◆ Activity: Each line of the records that holds "computer" should be shown in full.

◆ Data supplied:
+ + +
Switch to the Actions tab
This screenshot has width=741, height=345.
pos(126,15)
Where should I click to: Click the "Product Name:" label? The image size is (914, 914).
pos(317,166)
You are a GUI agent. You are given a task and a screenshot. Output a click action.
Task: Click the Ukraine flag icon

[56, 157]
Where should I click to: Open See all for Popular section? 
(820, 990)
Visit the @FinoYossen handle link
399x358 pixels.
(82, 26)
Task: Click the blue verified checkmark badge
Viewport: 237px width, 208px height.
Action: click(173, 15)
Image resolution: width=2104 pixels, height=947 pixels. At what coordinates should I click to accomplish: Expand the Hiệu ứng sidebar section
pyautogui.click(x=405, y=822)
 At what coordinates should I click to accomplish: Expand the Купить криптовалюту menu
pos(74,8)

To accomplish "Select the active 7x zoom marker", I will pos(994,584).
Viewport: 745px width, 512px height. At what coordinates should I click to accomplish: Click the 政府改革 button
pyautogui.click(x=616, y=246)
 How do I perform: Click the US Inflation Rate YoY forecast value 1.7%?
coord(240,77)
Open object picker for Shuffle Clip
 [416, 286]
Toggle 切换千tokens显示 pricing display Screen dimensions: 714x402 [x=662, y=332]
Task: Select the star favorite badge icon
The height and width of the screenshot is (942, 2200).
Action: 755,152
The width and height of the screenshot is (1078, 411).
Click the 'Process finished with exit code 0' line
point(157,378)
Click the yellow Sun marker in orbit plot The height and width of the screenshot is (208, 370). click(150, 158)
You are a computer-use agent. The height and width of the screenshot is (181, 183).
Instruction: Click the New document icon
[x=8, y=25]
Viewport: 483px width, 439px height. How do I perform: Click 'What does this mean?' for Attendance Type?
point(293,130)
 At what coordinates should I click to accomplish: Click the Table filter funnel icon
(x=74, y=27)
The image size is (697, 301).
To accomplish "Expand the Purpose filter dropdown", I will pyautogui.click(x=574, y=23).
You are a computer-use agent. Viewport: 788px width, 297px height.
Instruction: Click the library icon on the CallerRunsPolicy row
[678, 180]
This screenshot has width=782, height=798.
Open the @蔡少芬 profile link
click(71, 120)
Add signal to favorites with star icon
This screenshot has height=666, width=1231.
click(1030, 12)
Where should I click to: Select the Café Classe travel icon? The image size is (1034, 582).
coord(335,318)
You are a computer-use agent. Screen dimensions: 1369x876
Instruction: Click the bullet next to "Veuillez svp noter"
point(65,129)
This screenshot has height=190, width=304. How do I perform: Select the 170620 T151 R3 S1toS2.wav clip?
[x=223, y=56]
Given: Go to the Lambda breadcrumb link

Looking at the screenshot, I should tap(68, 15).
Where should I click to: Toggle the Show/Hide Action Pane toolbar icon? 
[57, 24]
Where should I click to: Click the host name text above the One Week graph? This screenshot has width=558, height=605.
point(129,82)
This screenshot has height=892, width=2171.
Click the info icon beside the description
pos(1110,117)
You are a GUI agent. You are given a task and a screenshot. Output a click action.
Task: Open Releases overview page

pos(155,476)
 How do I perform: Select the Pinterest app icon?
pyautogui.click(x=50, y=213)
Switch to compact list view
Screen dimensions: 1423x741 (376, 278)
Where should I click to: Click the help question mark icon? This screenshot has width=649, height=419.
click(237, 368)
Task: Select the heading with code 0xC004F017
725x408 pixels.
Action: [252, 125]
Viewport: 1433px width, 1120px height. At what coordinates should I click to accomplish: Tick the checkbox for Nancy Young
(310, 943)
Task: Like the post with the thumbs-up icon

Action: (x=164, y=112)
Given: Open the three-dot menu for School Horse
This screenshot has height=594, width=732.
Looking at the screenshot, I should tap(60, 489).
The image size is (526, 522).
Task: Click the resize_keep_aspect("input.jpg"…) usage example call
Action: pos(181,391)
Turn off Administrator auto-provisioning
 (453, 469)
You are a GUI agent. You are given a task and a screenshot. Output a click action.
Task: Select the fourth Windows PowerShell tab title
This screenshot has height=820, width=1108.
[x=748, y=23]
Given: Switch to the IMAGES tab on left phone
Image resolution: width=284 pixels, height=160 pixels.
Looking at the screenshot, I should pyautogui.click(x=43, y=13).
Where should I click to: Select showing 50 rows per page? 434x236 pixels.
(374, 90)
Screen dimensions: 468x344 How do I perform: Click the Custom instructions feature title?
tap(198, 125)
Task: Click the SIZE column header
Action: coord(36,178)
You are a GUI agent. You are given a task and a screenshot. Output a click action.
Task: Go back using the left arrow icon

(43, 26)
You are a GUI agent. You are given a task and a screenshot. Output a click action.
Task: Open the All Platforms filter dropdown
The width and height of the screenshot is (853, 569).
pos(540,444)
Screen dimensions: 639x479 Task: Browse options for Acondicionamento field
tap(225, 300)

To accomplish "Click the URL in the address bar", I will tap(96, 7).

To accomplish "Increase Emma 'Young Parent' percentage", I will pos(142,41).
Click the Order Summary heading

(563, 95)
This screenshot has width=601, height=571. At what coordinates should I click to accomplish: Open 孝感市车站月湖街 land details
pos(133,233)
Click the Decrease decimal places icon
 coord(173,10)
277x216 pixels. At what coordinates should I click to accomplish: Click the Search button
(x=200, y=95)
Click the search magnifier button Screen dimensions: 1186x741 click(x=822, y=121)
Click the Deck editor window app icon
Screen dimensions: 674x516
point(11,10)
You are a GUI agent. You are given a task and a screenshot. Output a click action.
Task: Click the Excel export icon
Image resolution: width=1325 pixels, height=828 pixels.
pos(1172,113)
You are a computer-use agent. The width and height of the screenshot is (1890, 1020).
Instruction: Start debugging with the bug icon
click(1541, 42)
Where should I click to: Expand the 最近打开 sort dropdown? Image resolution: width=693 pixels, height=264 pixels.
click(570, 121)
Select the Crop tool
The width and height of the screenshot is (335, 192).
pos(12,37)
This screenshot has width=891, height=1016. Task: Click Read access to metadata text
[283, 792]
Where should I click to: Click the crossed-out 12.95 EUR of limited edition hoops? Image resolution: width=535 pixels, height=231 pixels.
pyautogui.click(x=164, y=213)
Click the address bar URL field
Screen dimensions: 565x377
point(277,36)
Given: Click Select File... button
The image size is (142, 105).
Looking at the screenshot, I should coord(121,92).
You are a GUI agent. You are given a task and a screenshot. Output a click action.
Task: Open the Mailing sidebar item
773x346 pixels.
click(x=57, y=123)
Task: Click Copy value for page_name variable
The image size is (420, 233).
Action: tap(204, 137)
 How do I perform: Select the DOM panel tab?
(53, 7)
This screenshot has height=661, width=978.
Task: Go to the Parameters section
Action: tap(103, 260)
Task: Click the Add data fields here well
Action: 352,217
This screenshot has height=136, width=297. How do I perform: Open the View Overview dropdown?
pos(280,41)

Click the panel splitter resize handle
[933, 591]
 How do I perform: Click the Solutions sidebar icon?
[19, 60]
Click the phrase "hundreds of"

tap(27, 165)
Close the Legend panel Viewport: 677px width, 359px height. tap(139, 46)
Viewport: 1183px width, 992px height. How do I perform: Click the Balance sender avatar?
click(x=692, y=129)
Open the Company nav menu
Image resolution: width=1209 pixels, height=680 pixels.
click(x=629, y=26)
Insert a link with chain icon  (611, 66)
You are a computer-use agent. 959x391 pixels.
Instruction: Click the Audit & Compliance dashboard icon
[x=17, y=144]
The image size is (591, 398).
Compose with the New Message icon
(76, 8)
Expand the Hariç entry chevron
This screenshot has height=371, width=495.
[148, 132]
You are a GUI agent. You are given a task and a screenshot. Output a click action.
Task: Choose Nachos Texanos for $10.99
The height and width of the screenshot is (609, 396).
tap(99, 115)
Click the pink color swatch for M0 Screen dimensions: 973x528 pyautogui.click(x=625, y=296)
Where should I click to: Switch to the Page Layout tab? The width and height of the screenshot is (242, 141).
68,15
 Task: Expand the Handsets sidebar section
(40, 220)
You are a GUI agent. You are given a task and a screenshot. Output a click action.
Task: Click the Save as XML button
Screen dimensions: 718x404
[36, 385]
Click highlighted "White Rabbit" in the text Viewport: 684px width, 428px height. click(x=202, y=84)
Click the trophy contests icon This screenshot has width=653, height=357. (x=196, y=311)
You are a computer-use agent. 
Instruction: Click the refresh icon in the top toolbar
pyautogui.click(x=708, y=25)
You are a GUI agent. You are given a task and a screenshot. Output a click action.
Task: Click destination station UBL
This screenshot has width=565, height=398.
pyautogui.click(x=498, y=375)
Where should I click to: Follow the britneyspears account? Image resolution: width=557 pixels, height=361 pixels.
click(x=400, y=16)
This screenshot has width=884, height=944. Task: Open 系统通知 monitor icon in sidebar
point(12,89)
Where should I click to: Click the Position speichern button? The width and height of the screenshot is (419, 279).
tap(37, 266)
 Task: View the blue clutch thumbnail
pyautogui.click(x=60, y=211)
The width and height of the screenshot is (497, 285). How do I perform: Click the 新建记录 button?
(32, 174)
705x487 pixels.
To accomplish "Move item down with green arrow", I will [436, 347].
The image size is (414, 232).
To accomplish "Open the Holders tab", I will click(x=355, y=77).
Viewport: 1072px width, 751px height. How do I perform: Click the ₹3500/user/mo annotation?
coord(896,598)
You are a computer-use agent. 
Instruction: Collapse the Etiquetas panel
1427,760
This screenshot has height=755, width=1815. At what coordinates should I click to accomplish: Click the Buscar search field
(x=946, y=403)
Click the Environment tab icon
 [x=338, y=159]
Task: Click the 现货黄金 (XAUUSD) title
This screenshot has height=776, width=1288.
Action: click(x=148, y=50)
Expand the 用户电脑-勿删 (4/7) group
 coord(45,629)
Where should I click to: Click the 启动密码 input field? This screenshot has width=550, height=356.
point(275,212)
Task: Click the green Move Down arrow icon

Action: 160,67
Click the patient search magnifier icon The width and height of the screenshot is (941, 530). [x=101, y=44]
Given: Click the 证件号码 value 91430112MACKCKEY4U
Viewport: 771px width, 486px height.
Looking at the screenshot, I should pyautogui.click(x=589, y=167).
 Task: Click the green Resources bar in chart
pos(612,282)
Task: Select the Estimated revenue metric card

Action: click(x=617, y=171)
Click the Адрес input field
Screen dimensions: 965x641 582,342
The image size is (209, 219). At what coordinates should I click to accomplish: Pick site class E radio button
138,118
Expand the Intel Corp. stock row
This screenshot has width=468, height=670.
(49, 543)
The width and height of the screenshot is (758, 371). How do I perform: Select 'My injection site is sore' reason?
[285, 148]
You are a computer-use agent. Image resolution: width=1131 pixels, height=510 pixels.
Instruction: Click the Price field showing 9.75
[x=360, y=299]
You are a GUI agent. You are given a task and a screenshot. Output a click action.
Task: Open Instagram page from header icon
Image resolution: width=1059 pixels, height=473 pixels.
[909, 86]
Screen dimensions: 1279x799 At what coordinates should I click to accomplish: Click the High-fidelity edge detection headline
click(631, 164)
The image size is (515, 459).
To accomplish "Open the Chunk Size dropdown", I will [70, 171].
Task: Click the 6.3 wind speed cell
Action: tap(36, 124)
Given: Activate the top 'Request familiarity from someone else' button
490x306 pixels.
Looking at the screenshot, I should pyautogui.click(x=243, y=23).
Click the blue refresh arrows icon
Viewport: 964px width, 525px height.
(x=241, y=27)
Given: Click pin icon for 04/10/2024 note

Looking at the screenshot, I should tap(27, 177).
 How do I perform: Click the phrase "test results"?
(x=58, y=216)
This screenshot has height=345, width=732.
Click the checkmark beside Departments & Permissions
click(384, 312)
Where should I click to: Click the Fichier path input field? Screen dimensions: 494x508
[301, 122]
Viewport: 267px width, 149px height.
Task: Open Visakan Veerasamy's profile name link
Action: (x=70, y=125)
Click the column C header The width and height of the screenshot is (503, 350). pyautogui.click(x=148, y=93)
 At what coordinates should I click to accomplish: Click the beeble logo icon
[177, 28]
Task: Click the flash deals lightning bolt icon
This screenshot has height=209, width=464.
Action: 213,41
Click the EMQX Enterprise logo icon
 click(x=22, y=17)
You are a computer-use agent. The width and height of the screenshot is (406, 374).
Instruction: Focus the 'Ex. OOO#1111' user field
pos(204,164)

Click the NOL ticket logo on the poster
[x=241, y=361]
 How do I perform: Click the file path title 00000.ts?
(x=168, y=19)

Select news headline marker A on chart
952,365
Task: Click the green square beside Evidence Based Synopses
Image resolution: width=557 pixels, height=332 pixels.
+ + +
◆ Response area:
You are a computer-use agent. The height and width of the screenshot is (181, 183).
You are a computer-use agent. Viewport: 788px width, 297px height.
You are a computer-use agent. Screen dimensions: 1369x876
You are a computer-use agent. The width and height of the screenshot is (1890, 1020).
You are a computer-use agent. 959x391 pixels.
You are a computer-use agent. 
You are a computer-use agent. 
You are a computer-use agent. Image resolution: width=1131 pixels, height=510 pixels.
You are a computer-use agent. The width and height of the screenshot is (406, 374).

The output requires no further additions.